14. Bununla birlikte devletin pozitif yükümlülüklerinin temelinde ailenin kurulması ile evliliğin gerçekleştirilmesine yönelik hukuki şartların düzenlenmesi ve uygulanması olduğu söylenebilir (D.K., § 60; S.A., § 55; Ö.Ç., § 53). Bu bağlamda evlenmeyi aşırı derece zorlaştıran prosedürlere yer verilmemesi ve evlenmeye ilişkin normların ayrımcı bir şekilde uygulanmaması da gerekmektedir (Hüseyin Kesici, § 48). Anılan ilkeler çerçevesinde Anayasa Mahkemesi evliliğe ilişkin sınırlamalara ve boşanma davasının uzun sürmesi nedeniyle yeniden evlenme/aile kurma hakkının ihlal edildiğine ilişkin iddiaları özel hayata saygı hakkının kapsamı içinde bulunan evlenme hakkı bağlamında incelenmiştir (Bu yönde kararlar için bkz. boşanma davasının uzun sürmesine ilişkin D.K.; S.A.; Muhammet Seme [1. B.], B. No: 2021/24581, 17/9/2024; Sabire Güngör; sınırlamalar için Hüseyin Kesici; Ö.Ç.).
15. Başvuru konusu olayda başvurucunun boşanma davasının uzun sürmesi nedeniyle yeniden evlenemediğinden ve aile kuramadığından yakındığı gözetildiğinde anılan kararlarda ulaşılan sonuçtan ayrılmayı gerektirir bir durum görülmemiş ve özel hayata saygı hakkının kapsamı içinde bulunan evlenme hakkı bağlamında inceleme yapılmıştır. Ayrıca açıkça dayanaktan yoksun olmadığı ve kabul edilemezliğine karar verilmesini gerektirecek başka bir neden de bulunmadığı anlaşılan evlenme hakkının ihlal edildiğine ilişkin iddianın kabul edilebilir olduğuna karar verilmesi gerekir.
16. Somut olayda 2013 yılında açılan çekişmeli boşanma davasında hükmün boşanma yönünden 20/12/2016 tarihinde kesinleştiği görülmektedir. Ancak kısmi kesinleşme şerhinin 31/10/2022 tarihinde düzenlendiği tespit edilmiştir. Bunun yanında kanun yolu aşamasında verilen kararlardan hükmün boşanma yönünden kesinleşmesi nedeniyle boşanma hususunun inceleme konusu yapılmadığı anlaşılmaktadır.
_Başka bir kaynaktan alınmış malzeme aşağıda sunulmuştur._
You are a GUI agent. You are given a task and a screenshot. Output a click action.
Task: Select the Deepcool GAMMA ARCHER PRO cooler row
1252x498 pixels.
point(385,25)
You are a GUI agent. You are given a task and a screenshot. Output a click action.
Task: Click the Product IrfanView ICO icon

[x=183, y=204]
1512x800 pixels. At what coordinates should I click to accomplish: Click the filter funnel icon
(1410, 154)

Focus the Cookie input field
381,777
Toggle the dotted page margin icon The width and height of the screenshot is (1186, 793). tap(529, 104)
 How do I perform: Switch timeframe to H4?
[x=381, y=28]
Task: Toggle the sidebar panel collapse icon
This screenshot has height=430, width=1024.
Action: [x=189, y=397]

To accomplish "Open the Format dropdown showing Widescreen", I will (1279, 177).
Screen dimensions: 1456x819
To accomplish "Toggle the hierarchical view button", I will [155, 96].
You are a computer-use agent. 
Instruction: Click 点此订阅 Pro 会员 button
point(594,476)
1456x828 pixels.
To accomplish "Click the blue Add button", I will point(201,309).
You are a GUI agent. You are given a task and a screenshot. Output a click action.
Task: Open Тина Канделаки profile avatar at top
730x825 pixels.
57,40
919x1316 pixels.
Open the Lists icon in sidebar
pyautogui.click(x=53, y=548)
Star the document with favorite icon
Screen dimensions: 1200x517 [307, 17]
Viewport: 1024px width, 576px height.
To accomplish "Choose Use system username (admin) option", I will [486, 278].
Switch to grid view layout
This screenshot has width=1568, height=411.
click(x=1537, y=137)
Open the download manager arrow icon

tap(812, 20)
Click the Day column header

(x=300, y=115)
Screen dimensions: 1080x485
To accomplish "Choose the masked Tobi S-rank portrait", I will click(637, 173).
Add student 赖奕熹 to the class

Böylelikle 20/12/2016 tarihinde kesinleşen boşanma hükmüne ilişkin kısmi kesinleşmenin yaklaşık 6 yıl sonra nüfus kayıtlarına işlenmesi sonucunda başvurucunun bu süre zarfında evlenme hakkından mahrum bırakıldığı vurgulanmalıdır.
17. Yargılama süreci bir bütün hâlinde incelendiğinde başvurucunun yargılama sürecinde takip ve özen yükümlülüğünü yerine getirmediğinden söz edilemez. Bunun yanında yargılamanın uzamasında başvurucunun bir dahlinin bulunduğunun söylenemeyeceği dikkate alındığında somut olayın koşullarında evlenme hakkını zedelemeyecek şekilde gerekli özen yükümlülüğünün gösterilmediği ve yargılamanın sonuç itibarıyla makul bir sürede tamamlanmadığı sonucuna ulaşmak mümkündür. Yargılamanın başladığı tarihten kesinleşme şerhinin düzenlendiği tarihe kadar yaklaşık 9 yıl geçmiştir. Böylece devletin boşanma davalarını makul bir sürede sonlandırma yükümlülüğünü yerine getirmediği söylenebilir. Son aşamada da boşanmanın 20/12/2016 tarihinde kesinleştiği tespiti yapılmakla bu kesinleşmenin nüfusa kaydının 2022 yılında yapıldığı dikkate alındığında başvurucuya evlenme hakkını zedeleyecek şekilde aşırı bir külfet yüklendiği değerlendirilmektedir.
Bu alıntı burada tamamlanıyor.